Джеймс никогда не пробовал протеиновые смеси (а если и пробовал, то не помнил об этом), но от разговоров о картошке легкое тянущее ощущение в желудке внезапно трансформировалось в отчетливое чувство голода, и он пожалел, что до ужина, должно быть, еще далеко. Выпрашивать еду после того, как Тони вполне определенно выразился насчет расходов на продукты, куда он совершенно точно не вносил никакого вклада, стало очень неловко, и Джеймс хотел предложить почистить эту несчастную картошку, однако застеснялся и открыл глаза лишь тогда, когда почувствовал, что людей рядом с ним стало значительно меньше.
— Ну наконец-то, приятель, — Сэм приветственно похлопал его по колену. — Я же вижу, что ты не спишь, а думаешь, и непременно что-то самоуничижительное.
— Я могу почистить картошку, — выпалил Джеймс первое, что пришло в голову, и сделал движение подняться, но Сэм придержал его за верхнее плечо.
— Эй-эй, не так резко. Картошка никуда не денется, а игла выскочит.
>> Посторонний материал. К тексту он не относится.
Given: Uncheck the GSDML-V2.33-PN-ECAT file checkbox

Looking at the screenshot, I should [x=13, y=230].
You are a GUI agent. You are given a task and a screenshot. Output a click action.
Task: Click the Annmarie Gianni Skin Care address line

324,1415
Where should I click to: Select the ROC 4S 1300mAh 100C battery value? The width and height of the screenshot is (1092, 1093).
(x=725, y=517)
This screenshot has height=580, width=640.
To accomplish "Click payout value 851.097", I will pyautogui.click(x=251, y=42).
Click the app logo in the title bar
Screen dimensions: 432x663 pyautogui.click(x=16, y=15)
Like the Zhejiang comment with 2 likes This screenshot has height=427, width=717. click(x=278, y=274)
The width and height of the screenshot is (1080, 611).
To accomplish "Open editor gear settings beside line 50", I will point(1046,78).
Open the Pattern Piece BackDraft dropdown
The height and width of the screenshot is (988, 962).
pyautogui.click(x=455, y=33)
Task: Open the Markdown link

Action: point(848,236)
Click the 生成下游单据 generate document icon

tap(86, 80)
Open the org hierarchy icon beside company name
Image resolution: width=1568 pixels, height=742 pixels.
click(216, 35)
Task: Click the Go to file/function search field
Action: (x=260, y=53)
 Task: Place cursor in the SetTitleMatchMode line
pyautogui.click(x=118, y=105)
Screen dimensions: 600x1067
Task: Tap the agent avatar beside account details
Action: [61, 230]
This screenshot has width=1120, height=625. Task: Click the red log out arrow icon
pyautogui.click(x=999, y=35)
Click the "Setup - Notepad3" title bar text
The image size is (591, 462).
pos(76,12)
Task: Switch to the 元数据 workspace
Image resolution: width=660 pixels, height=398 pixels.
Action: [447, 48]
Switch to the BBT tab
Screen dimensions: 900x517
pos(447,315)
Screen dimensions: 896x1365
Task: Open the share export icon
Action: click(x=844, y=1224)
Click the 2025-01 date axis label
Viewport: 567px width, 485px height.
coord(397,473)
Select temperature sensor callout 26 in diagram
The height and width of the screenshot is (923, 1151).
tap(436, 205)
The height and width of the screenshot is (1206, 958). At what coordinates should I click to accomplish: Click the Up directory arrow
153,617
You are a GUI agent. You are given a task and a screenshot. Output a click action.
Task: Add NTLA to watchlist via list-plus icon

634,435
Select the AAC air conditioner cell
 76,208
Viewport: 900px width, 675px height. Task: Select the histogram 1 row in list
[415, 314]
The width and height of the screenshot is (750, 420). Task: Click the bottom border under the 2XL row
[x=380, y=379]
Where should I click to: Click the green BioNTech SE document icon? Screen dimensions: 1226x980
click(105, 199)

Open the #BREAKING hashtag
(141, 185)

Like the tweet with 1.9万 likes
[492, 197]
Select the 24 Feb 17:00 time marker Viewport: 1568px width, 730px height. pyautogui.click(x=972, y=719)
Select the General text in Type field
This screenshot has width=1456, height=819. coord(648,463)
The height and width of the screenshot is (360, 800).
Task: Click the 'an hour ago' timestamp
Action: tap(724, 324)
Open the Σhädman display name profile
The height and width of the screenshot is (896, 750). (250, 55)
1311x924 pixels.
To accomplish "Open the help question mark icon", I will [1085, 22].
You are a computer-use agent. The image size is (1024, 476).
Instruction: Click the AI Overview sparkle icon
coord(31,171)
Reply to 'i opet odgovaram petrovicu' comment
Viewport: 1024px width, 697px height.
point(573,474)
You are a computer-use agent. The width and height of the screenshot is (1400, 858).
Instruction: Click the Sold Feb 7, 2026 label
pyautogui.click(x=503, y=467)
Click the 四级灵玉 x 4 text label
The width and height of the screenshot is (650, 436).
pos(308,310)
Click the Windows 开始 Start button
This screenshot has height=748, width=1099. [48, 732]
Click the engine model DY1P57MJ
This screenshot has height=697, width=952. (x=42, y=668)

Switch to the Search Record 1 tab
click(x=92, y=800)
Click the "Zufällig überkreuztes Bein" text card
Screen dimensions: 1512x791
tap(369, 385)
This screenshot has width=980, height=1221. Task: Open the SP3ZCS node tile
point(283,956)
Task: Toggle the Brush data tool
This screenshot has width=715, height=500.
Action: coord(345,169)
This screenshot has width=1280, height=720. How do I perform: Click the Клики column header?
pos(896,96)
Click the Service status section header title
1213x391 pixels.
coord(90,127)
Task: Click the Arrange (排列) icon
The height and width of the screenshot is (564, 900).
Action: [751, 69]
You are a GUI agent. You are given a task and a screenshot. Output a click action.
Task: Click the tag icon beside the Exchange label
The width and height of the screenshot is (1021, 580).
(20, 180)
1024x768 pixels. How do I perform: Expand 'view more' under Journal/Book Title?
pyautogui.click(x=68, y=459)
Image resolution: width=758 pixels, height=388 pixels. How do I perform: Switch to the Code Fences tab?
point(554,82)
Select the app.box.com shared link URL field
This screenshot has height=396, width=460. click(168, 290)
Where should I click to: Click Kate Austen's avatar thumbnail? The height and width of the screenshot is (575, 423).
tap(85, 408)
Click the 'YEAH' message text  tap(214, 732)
Джеймс удивленно поднял глаза на притороченный к ветке большой прозрачный пакет, проследил взглядом тонкую гибкую трубку, капли наверху отсчитывали мерный ритм.
— Меньше надо в голодные обмороки падать, — сказал Сэм с укором. — Тебе есть надо, а ты нос воротишь.
Он говорил что-то еще, но Джеймс слушал в четверть уха и наблюдал за медленной отстраненной жизнью капель, представляя, как они одна за другой спускаются по трубке, и проникают в его тело, и становятся такой же неотъемлемой его частью, как кровь, выступающая из порезанного пальца.
— Возьмем, к примеру, Стива…
Сэм рассказывал о Солнце, и Джеймс встрепенулся, выныривая из глубины фантазий.
— Вот теперь ты слушаешь, — довольно заметил Сэм. — О чем задумался?
Джеймс мог бы честно признаться, что думал о каплях, или слукавить, будто замечтался о картошке, но и то, и другое было попросту глупо, поэтому он, не найдя ничего иного, перешел в наступление.
— Стив… что? — и обрадовался, заметив, что имя вышло гладко, а не так, словно среди многочисленных его недостатков числилось еще и заикание.
Сэм посмотрел на него с легким подозрением, но допытываться не стал, а просто ответил:
— Его легче убить, чем прокормить, вот что. Никто не будет поднимать мотоциклы, обходясь корочкой хлеба и глотком воды. И у тебя должно быть так же.